“Who said we set Veek's barn afire?” he asked, and he was pretty mad. But I wasn't; I was just scared. It's incenderyism, or something like that, if you set a barn afire, and you get sent to reform school for life.
“Who said it? I didn't say it,” said Toady. “You said it. You and George said you did.”
Well, of course I hadn't been lying when I told Toady and Swatty and Bony how I had set Dad Veek's barn afire, but I had just been fooling. So I said:
“Aw! I never said no such thing! I never either said I set it afire. Swatty said he set it afire. I couldn't have set it afire, because I was sitting on my bed when it got afire.”
So Swatty got mad. I guess he wanted to lick somebody, but he didn't know whether to lick me or to lick Toady.
“Aw! I never either said I set it afire!” he said. “If anybody set it afire George did, because I was home, putting arnica on me, when the fire started.”
“Well, you said you did,” I said. “You said so right up in my room. You did so.”

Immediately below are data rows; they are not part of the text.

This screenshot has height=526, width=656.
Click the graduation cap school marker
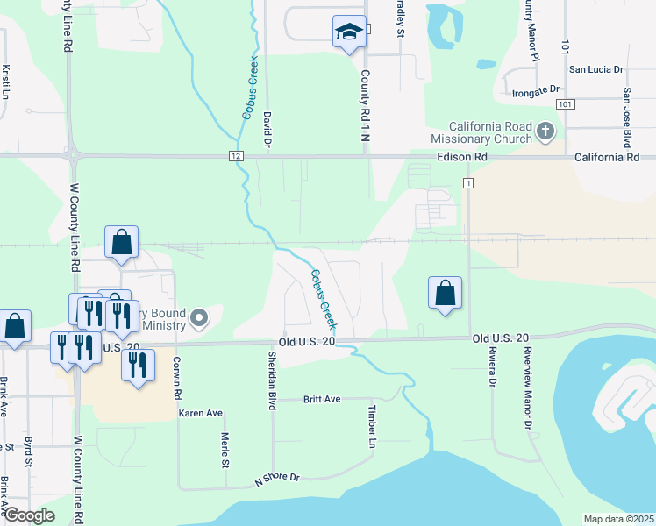click(349, 32)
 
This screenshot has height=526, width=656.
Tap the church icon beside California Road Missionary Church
click(545, 132)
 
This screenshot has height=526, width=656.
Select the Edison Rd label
click(461, 156)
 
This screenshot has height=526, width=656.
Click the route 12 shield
click(237, 156)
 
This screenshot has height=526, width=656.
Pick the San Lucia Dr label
click(595, 69)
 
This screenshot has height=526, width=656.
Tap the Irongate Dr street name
click(536, 90)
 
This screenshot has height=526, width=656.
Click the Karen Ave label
click(201, 412)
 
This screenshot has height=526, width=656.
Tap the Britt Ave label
click(321, 399)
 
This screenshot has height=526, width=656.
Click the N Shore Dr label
click(277, 479)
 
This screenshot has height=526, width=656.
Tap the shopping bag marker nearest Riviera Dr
click(446, 293)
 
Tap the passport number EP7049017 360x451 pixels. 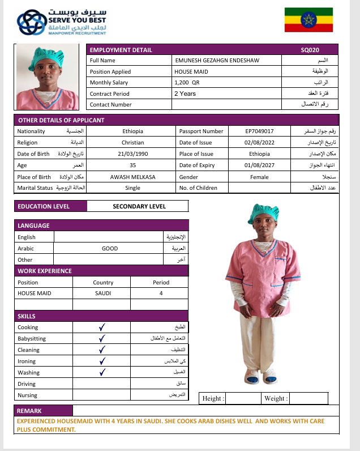[x=260, y=131]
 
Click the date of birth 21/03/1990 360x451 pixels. [x=132, y=154]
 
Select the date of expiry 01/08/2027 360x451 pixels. [x=259, y=165]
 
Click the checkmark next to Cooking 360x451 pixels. [x=102, y=327]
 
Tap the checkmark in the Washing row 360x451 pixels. [x=102, y=372]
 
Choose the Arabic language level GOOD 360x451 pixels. [x=110, y=248]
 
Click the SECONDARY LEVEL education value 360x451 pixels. [x=139, y=207]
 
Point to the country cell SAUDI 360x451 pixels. [x=103, y=293]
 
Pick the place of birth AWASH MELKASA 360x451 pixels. [x=132, y=176]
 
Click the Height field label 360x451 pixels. [x=213, y=398]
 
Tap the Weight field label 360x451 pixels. [x=276, y=398]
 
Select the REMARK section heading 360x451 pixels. [x=29, y=411]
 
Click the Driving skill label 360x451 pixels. [x=27, y=384]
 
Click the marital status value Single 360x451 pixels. [x=132, y=188]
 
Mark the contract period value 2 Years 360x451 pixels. [x=185, y=93]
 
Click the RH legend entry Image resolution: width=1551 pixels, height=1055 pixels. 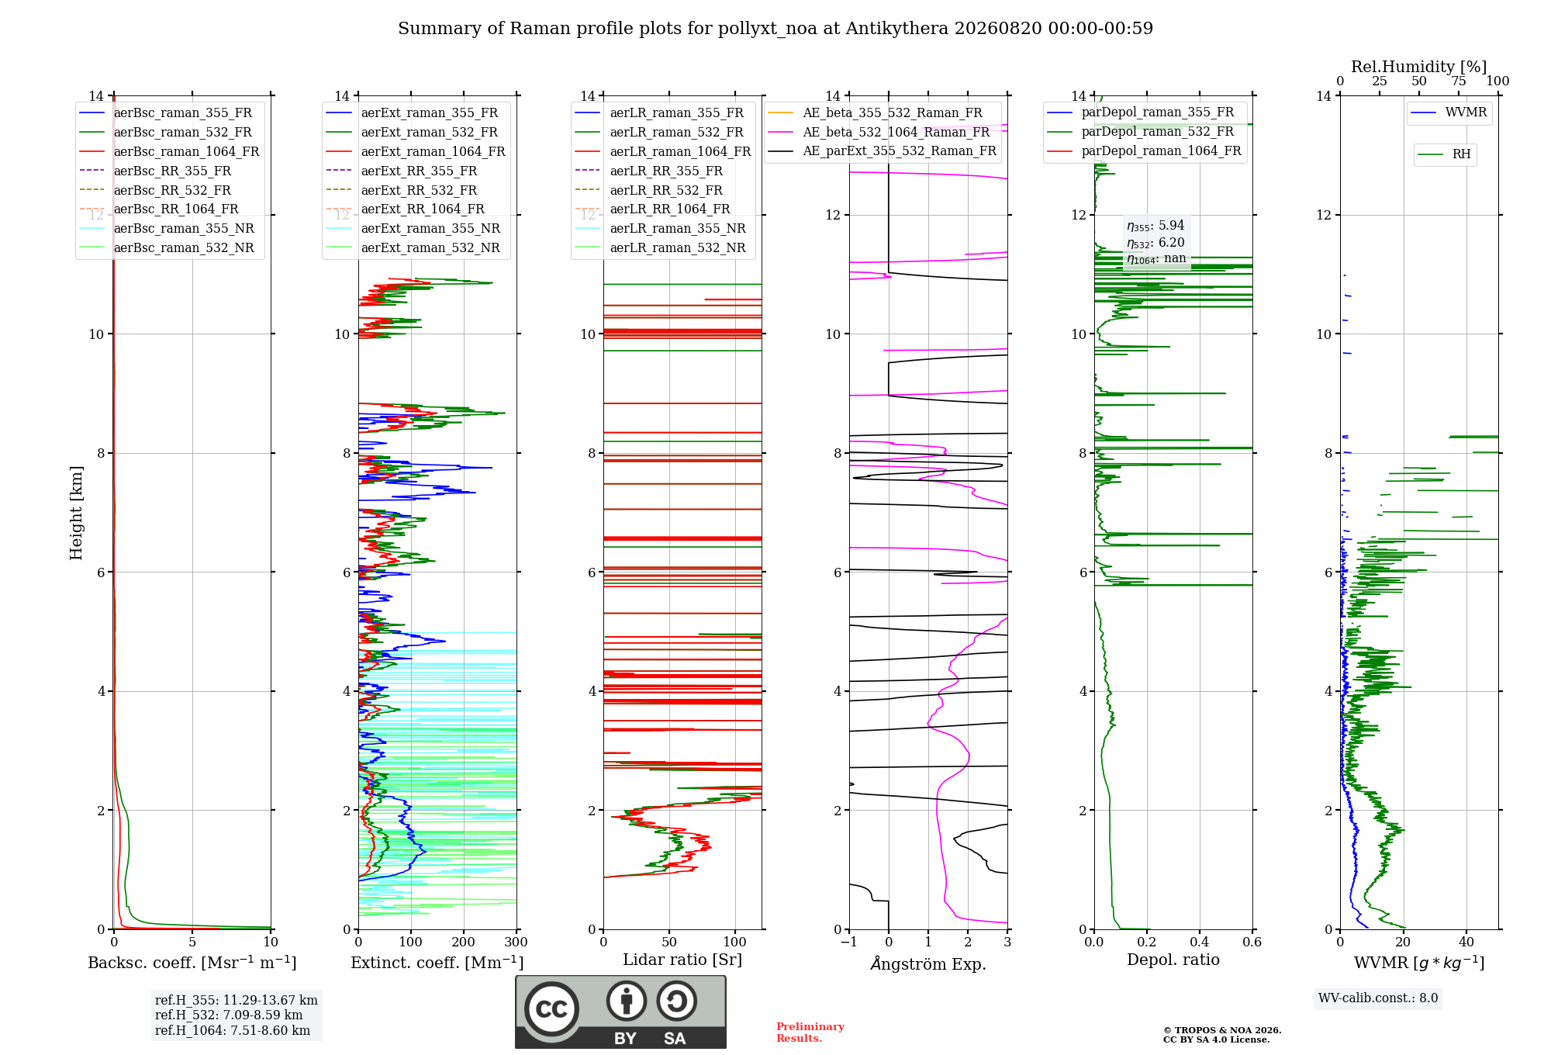click(x=1444, y=154)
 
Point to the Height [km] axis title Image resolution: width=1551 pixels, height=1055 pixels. click(x=76, y=513)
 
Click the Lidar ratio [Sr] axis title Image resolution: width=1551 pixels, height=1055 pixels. click(x=682, y=960)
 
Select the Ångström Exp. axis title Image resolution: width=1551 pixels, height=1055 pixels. click(x=928, y=963)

“I did not! You said you did.”
“I did not! I never said anything like it. If anybody said he set Veek's barn afire, Swatty said it.”
“Aw! I did not!” Swatty said. “You said it. You said it. You said you took a torch, and went around to the far side and set the barn afire. I heard you say it. And you said I couldn't have set the barn afire because you had it all afire before I got there. Didn't he say that, Toady?”